:: Exercise prompt ::
Copy out the stretch of the Bitcoin discussion from "what ancient argument?" through "in cyber space.", without altering any wording or punctuation.

:: Selected excerpt ::
________________________
Bitcoin doesn't "do" anything any more than gold does anything. People do things with these products (mostly speculate). Yes, some people run scams with this product and businesses that invest in this product can fail - especially if they promise great returns. But this isn't unique. It applies to every product that might be traded.

There is nothing magical about cryptos. There are no rules that apply uniquely to cryptos when it comes to trading.
 
exactly. why would anyone want to buy and sell it? people buy it and sell it and hope to sell it for more than they bought it. that's the entire thing.
 
exactly. why would anyone want to buy and sell it? people buy it and sell it and hope to sell it for more than they bought it. that's the entire thing.
And speculators don't do that for gold?
Any other ancient arguments you want to regurgitate for the millionth time?
 
what ancient argument? i'm agreeing with what you said. idk what your problem is lately lol
 
"Bitcon" is an emotional made-up word used with the intent of making somebody believe that all cryptos are bad without having to give any justification for that POV.

Apologies. It was a typo.

Bitcoin is a digital asset.
What does that really mean?
The main difference between cryptos and physical assets like gold is that cryptos can only exist in cyber space.

That's a complicated way of saying Bitcoin is just a number.

As for that "ledger" you talk about, it is a record of transfers of various amounts of this asset from wallet to wallet. It is not bitcoin itself.

No seriously, it is. If I say my wallet contains 3 BTC, what does it mean? It means the Bitcoin blockchain has a record of "transactions" which, in total show my wallet, over all history has gone from 0 to 3.

Bitcoin doesn't "do" anything any more than gold does anything. People do things with these products (mostly speculate).

BTC is not a product. It's just a number.
There is nothing magical about cryptos.
Yes there is. Somehow it instills magical thinking in people like you.
 
That's a complicated way of saying Bitcoin is just a number.
Don't be such a Luddite. Bitcoin may not exist in the physical world but it is just as real as any physical object. It can't be created or destroyed - only "mined" or transferred. It has nothing to do with imagination. It takes real processing power (energy) to acquire.

The only reason you say it is "just a number" is because you don't understand the technology.
 
Don't be such a Luddite.
Nobody here is a luddite.

Bitcoin may not exist in the physical world but it is just as real as any physical object.

No it isn't. I think you need to look up the definition of "real".

It can't be created or destroyed - only "mined" or transferred.

Mining is creating new bitcoins.

Bitcoins can be destroyed in any of several ways depending on what you mean by "destroyed". Put it in a wallet and forget the passkey, that BTC is gone forever. Change the algorithms to allow transactions to not have a destination wallet (possible if more than half the miners agree it) and BTC can be destroyed at will. Write a virus that virulently infects computers and deletes all copies of blocks and eventually all the BTC will be destroyed.

It has nothing to do with imagination.

Nobody said it does have anything to do with imagination.

It takes real processing power (energy) to acquire.

So? How does it follow from that that BTCis anything other than a number.

The only reason you say it is "just a number" is because you don't understand the technology.
No, the reason why I say it is just a number is because I do understand the technology.

What do you think a Bitcoin wallet actually is? I'll tell you.

A Bitcoin wallet is a public and private key pair. The public key is used to generate an address for the wallet and to verify signed transactions. The private key is used to sign transactions. That's pretty much it. Everything else is in the block chain transactions.

A BTC transaction consists usually of a list of inputs which are the outputs of older transactions and a list of outputs which is a list of destination addresses and coins to be associated with them. The coins of the inputs have to exceed the coins of the outputs. The difference is the fee.

That's it on the mechanical level. The rest is all about making sure transactions cannot be faked. It's all just numbers in a digital ledger, nothing more than that.
________________________
:: Dataset section ::
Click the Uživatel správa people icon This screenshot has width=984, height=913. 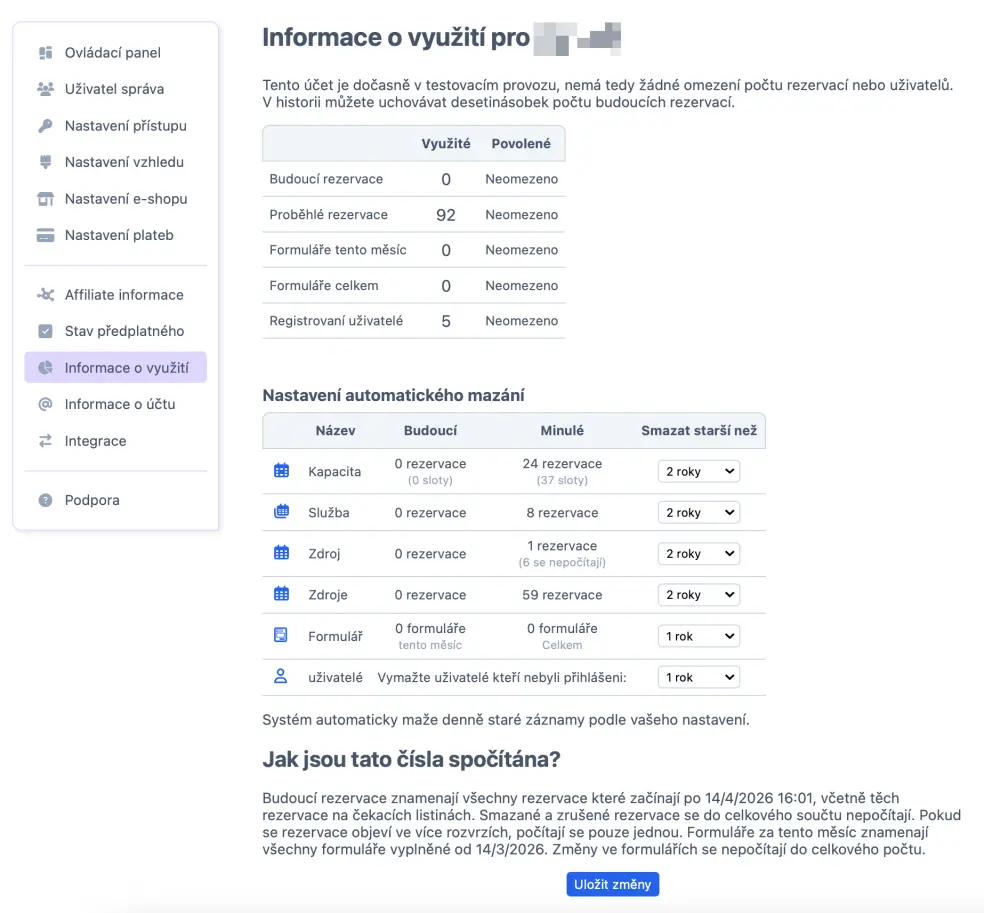(45, 89)

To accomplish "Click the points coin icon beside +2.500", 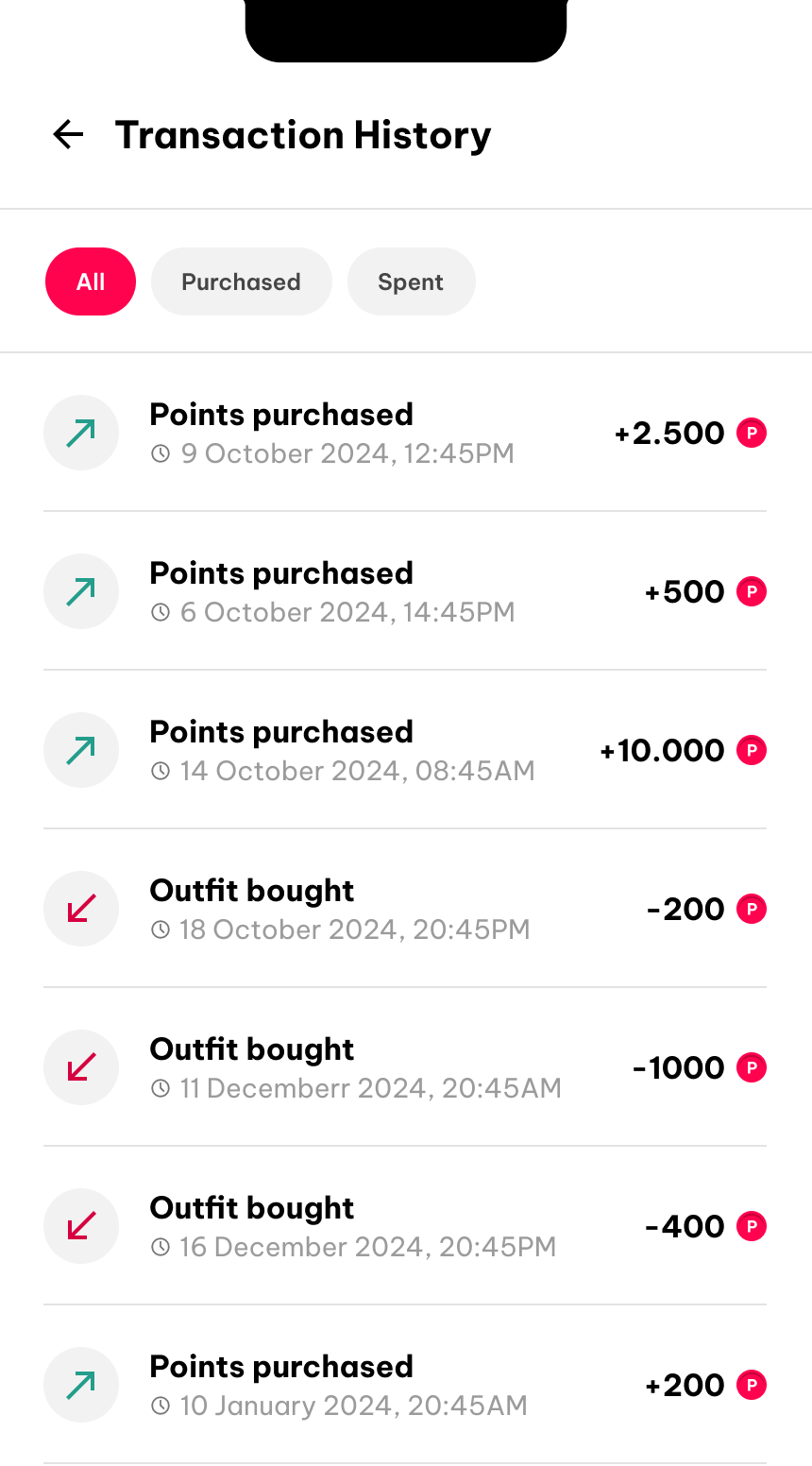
________________________
:: Result of this task ::
what ancient argument? i'm agreeing with what you said. idk what your problem is lately lol
 
"Bitcon" is an emotional made-up word used with the intent of making somebody believe that all cryptos are bad without having to give any justification for that POV.

Apologies. It was a typo.

Bitcoin is a digital asset.
What does that really mean?
The main difference between cryptos and physical assets like gold is that cryptos can only exist in cyber space.